#### Data to use:
━━━━━━━━
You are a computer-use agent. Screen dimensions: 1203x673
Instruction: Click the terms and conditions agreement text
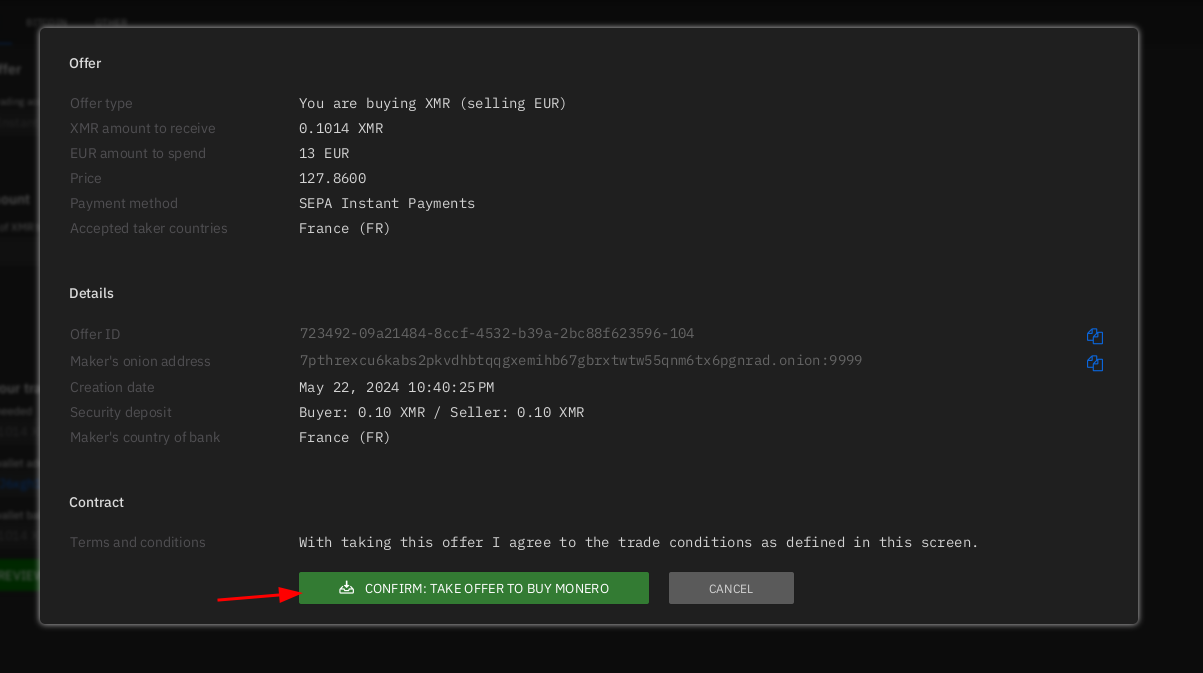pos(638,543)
━━━━━━━━
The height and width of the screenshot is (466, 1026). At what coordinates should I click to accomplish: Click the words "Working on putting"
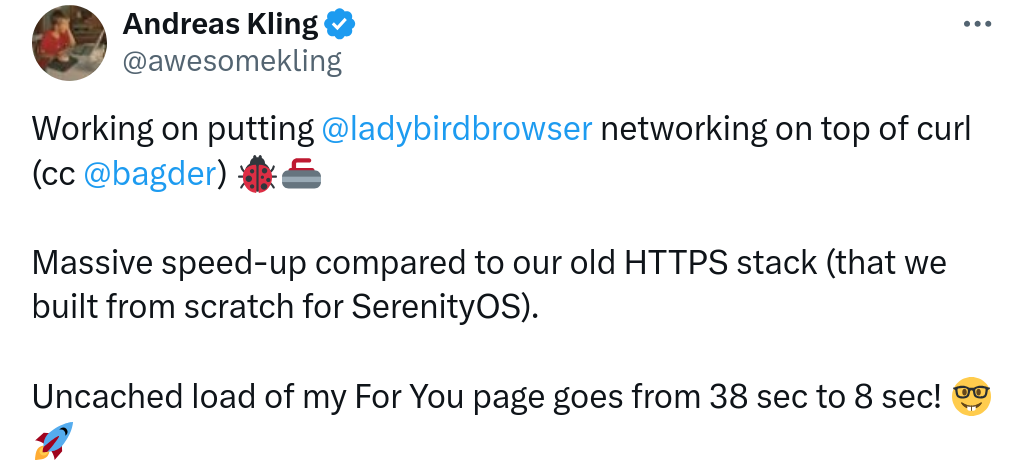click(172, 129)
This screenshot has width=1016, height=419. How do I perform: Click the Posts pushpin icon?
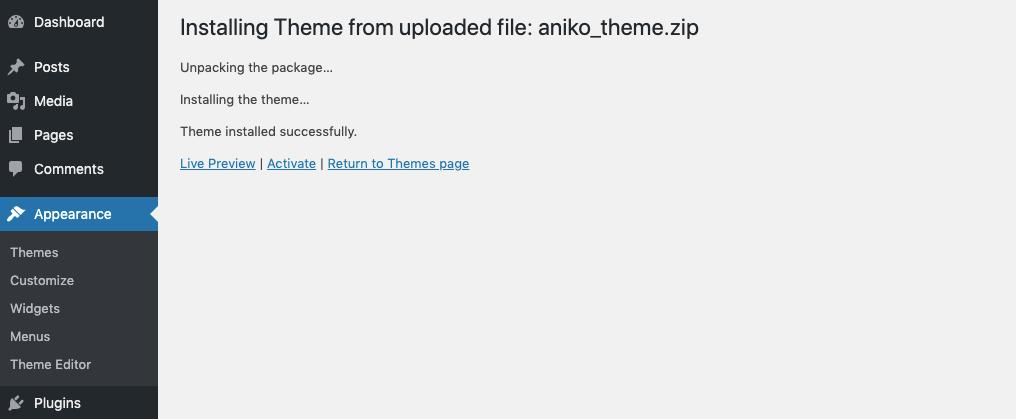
━━━━━━━━
#### Task to complete:
Can you write out the items starting at the line containing "You are a computer-use" and ending at the line containing "pos(638,543)", requests included, with every answer coordinate shifted up by 121 and the pictures left out?

#### Solution to the problem:
You are a computer-use agent. Screen dimensions: 1203x673
Instruction: Click the terms and conditions agreement text
pos(759,664)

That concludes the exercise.